Notes tendered in the Tender Offer and Consents
delivered in the Consent Solicitation may be validly withdrawn or
revoked at any time at or prior to 5:00 p.m., New York City time,
on May 24, 2017, but not thereafter unless otherwise required by
applicable law to permit withdrawal.
Payment for the Notes that are validly tendered
and not validly withdrawn prior to the Early Tender Date and
accepted for purchase by the applicable Offeror will be made on the
date referred to as the "Early Settlement Date." The Early
Settlement Date for the Notes is anticipated to be May 26, 2017,
the second business day after the Early Tender Date. Payment for
the Notes that are validly tendered and not validly withdrawn after
the Early Tender Date and prior to the Expiration Date and accepted
for purchase by the applicable Offeror will be made on the date
referred to as the "Final Settlement Date." The Final Settlement
Date for the Notes will be promptly following the Expiration Date.
It is anticipated that the Final Settlement Date for the Notes will
be June 9, 2017, the first business day after the Expiration
Date.
The Lead Dealer Manager for the Tender Offer and
the Lead Solicitation Agent for the Consent Solicitation is
Citigroup Global Markets Inc. Investors with questions regarding
the Tender Offer and Consent Solicitation may contact Citigroup
Global Markets Inc. at (800) 558-3745 (toll-free) or (212) 723-6106
(collect). Copies of the Offer to Purchase and Consent and Letter
of Transmittal may be obtained from the Information Agent, Global
Bondholder Services Corporation, at (866) 470-3800 (toll-free) or
(212) 430-3774 (collect) or in writing at 65 Broadway, Suite 404,
New York, NY 10006. Holders of Notes are urged to carefully read
these materials prior to making any decisions with respect to the
Tender Offer and Consent Solicitation.
This press release is for informational purposes
only and is not an offer to buy, or the solicitation of an offer to
sell, any of the Notes or any other securities.
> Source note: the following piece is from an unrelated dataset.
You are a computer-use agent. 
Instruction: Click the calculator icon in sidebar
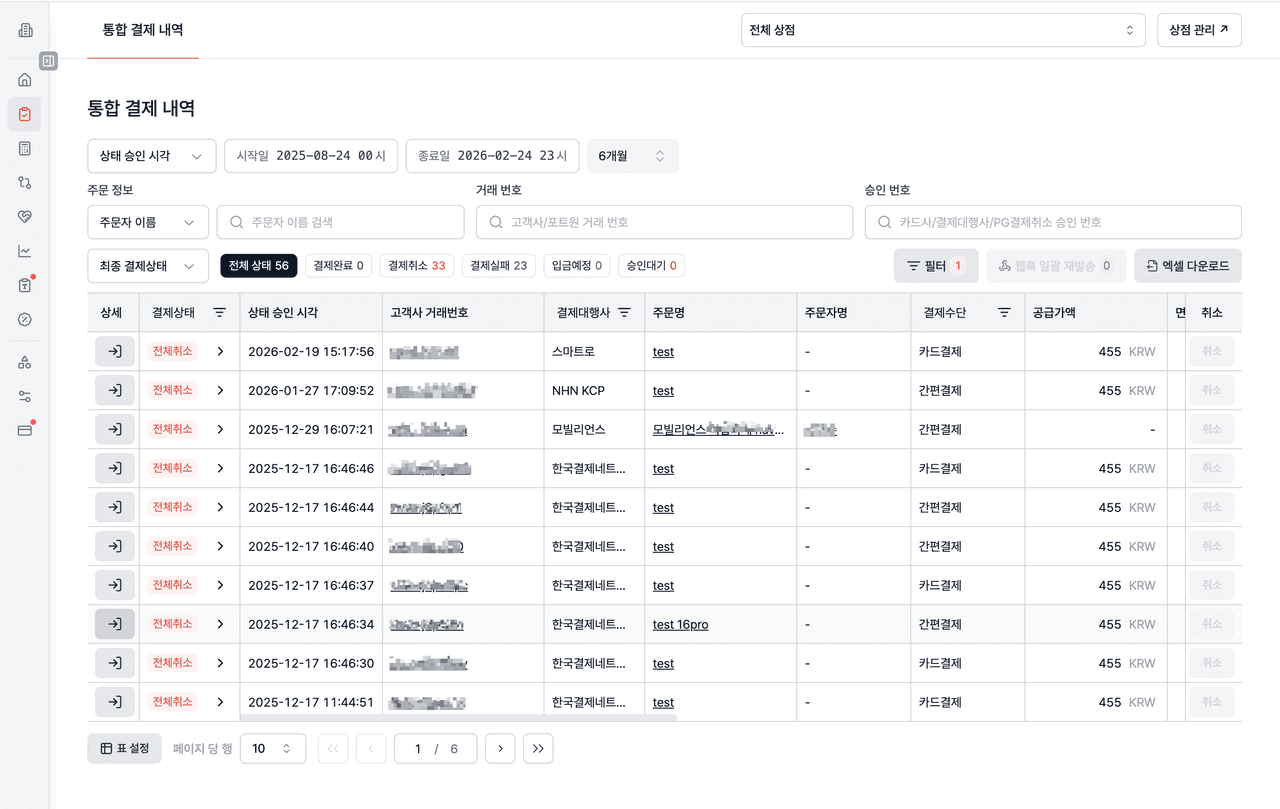25,149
The Offerors are
making the Tender Offer and Consent Solicitation only by, and
pursuant to, the terms of the Offer to Purchase and the Letter of
Transmittal. The Tender Offer and Consent Solicitation are not
being made in any jurisdiction in which the making of or acceptance
thereof would not be in compliance with the securities laws, blue
sky laws or other laws of such jurisdiction. None of the Offerors
or Pentair, their respective boards of directors, the Dealer
Managers, the Depositary and the Information Agent or the trustees
makes any recommendation that any holder of Notes tender or refrain
from tendering all or any portion of the principal amount of its
Notes or deliver Consents pursuant to the Consent Solicitation, and
no one has been authorized by any of them to make such a
recommendation. Holders must make their own decision as to
whether to deliver Consents and tender their Notes, and, if so, the
principal amount of Notes to tender.
CAUTION CONCERNING FORWARD-LOOKING
STATEMENTS
This press release contains statements that we
believe to be "forward-looking statements". All statements, other
than statements of historical fact are forward-looking statements.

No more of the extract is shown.